▸ What is asked
Reproduce the items below word for word, from the line containing "Number [109, 1282]" through the last line of the items, both ends included, and nothing else.

▸ Data shown
* BEGIN *

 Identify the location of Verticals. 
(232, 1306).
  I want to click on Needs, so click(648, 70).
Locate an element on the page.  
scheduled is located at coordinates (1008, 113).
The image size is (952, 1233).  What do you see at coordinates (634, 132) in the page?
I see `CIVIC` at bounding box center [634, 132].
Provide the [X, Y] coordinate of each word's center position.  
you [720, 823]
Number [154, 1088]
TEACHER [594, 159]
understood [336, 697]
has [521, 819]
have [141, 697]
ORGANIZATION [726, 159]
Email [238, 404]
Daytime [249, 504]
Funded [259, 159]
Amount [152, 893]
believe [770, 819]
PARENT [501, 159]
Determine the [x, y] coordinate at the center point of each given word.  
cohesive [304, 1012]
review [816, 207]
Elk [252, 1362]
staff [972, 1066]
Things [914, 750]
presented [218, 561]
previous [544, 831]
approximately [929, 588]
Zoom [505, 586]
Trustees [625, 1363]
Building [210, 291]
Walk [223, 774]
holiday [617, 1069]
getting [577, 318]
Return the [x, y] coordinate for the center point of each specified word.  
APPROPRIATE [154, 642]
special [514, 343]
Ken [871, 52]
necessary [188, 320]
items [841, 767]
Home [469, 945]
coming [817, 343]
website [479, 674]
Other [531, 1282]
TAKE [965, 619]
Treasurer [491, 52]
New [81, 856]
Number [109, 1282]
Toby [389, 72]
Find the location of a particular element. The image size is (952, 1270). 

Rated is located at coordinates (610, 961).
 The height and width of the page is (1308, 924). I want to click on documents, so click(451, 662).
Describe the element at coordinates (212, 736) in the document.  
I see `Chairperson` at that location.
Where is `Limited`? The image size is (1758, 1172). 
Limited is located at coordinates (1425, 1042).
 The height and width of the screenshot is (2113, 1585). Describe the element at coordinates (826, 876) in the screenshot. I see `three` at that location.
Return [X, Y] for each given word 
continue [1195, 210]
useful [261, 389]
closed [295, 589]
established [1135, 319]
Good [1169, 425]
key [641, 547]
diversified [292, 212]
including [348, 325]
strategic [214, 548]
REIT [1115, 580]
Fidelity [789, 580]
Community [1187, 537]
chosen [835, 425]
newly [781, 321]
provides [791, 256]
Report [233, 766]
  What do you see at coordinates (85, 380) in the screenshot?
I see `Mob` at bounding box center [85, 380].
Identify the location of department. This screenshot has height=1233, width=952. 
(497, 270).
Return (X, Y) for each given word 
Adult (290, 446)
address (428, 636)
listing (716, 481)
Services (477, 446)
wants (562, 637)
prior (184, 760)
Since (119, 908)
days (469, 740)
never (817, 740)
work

* END *

▸ Answer for this exercise
Number [109, 1282]
Toby [389, 72]
Find the location of a particular element. The image size is (952, 1270). 

Rated is located at coordinates (610, 961).
 The height and width of the page is (1308, 924). I want to click on documents, so click(451, 662).
Describe the element at coordinates (212, 736) in the document.  
I see `Chairperson` at that location.
Where is `Limited`? The image size is (1758, 1172). 
Limited is located at coordinates (1425, 1042).
 The height and width of the screenshot is (2113, 1585). Describe the element at coordinates (826, 876) in the screenshot. I see `three` at that location.
Return [X, Y] for each given word 
continue [1195, 210]
useful [261, 389]
closed [295, 589]
established [1135, 319]
Good [1169, 425]
key [641, 547]
diversified [292, 212]
including [348, 325]
strategic [214, 548]
REIT [1115, 580]
Fidelity [789, 580]
Community [1187, 537]
chosen [835, 425]
newly [781, 321]
provides [791, 256]
Report [233, 766]
  What do you see at coordinates (85, 380) in the screenshot?
I see `Mob` at bounding box center [85, 380].
Identify the location of department. This screenshot has height=1233, width=952. 
(497, 270).
Return (X, Y) for each given word 
Adult (290, 446)
address (428, 636)
listing (716, 481)
Services (477, 446)
wants (562, 637)
prior (184, 760)
Since (119, 908)
days (469, 740)
never (817, 740)
work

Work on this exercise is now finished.